- Git Overview
- Git workflows
- Recommended Resources
- Richie Goulazian - 5/6/2021
- Mathew Varughese - 5/6/2021
Git is the most widely used version control software, and it is also free and open source. In a nutshell, git helps you and multiple others concurrently make changes to your software's source code while preserving version history. You will without a doubt encounter git during your CS journey, so getting comfortable with it now is a great way to have a head start at your next internship, job, personal project, etc.
Git is the version control software -- this is the part that is free, open source, and installable on your devices to enable you to use version control through the command line or git's GUIs. Git enables you to create git repositories, which record the change history of your project so that you can move between historical snapshots of your source code. Git repositories are local to your device, existing within the root directory of your project in a directory called
Repositories that exist on your device can also be synchronized with remote repositories, which can exist on computers on your local network or more likely some server on the internet. This is where familiar commands like
git pull and
git push come from. These commands are used to synchronize your local repository with the remote repository hosted on the internet. Remote repositories make it easier for multiple people to contribute to a single source code.
GitHub is a popular website for hosting remote repositories. It makes use of git for those repositories, hence why working with GitHub often involves working with git. GitHub is a great place to find and host (often for free) open source projects, which are projects of many kinds that have publicly visible source code and often encourage outsiders to contribute or make spinoffs.
This is a more advanced topic, so make sure you understand the basic usage of git before diving into this.
There are many different git workflows (ways to use git effectively to manage your source code), but one popular workflow is the feature branch workflow.

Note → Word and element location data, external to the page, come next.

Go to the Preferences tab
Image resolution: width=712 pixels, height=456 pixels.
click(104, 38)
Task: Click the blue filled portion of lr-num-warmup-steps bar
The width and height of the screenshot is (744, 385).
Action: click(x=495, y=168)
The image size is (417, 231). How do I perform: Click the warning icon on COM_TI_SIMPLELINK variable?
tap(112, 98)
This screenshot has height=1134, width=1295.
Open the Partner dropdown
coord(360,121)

This involves branching off from the existing source code to make a new version that is now out of sync with the main version (people can continue making changes to the main version that won't be reflected in your branch). The changes to implement a new feature are then added to this new branch. Once the feature is complete, a pull request is created to request to merge your changes with the main version of the source code.
- Learn Git Branching is a great tool for learning git visually. It particularly excels at visualizing git branching.

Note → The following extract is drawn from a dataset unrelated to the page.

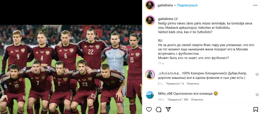Open gatislinins username in the header

(x=165, y=5)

- Git and GitHub Crash Course by Traversy Media is a good video that goes over both git and GitHub.
You need to learn git. This is almost definitely the way that you will interact with large codebases. I'd recommend taking your time to really understand the basic structures of git -- repositories, remote repositories, branches -- so that you can visualize these structures in your head as you're running git commands.

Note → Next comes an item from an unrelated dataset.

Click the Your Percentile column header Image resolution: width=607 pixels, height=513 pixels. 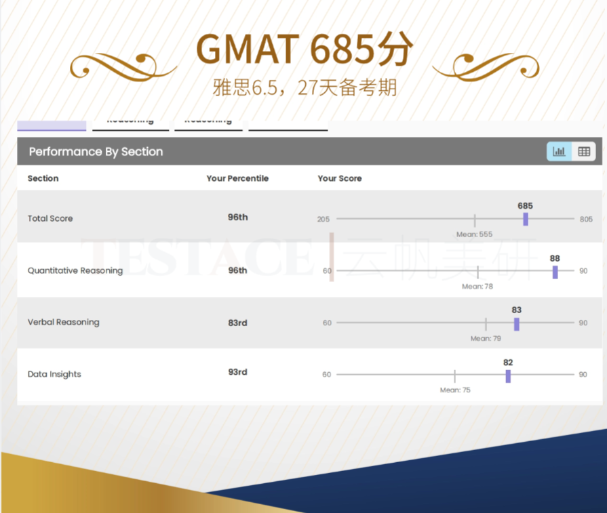(237, 179)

Once you have a basic understanding of git, just start using it always. You don't need to make a GitHub repository for every project necessarily, but you can always just run a quick
git init to create a local repository when working on some small project just in case you need to revert changes or something. You ultimately want this stuff to just become muscle memory.
Also take some time to learn the feature branch workflow. This is another thing that you will see a lot if you're considering working with projects on GitHub or on large software teams.
In the end though don't feel discouraged if you have to Google things. I've been using git for personal use and for internships for the past year or two and I often find myself looking up more advanced commands on StackOverflow. Especially with something as critical as your entire source code, you don't want to accidentally delete everything you've done in the past day by running the wrong command (I have done this before). So don't resist Googling things.
git is a very popular technology for good reason. But, like all technologies, it is important to understand why it exists. Get the basics down,
git add .,
git commit -m "message" and
git push. Over time, this will become muscle memory.
I will say, git has a very weird UX, so even people that really know it well agree it is extremely confusing. Like with all technologies, if you continue to use it, Google problems as you come across them, and understand why they exist, you will learn it well and improve your abilities as an engineer.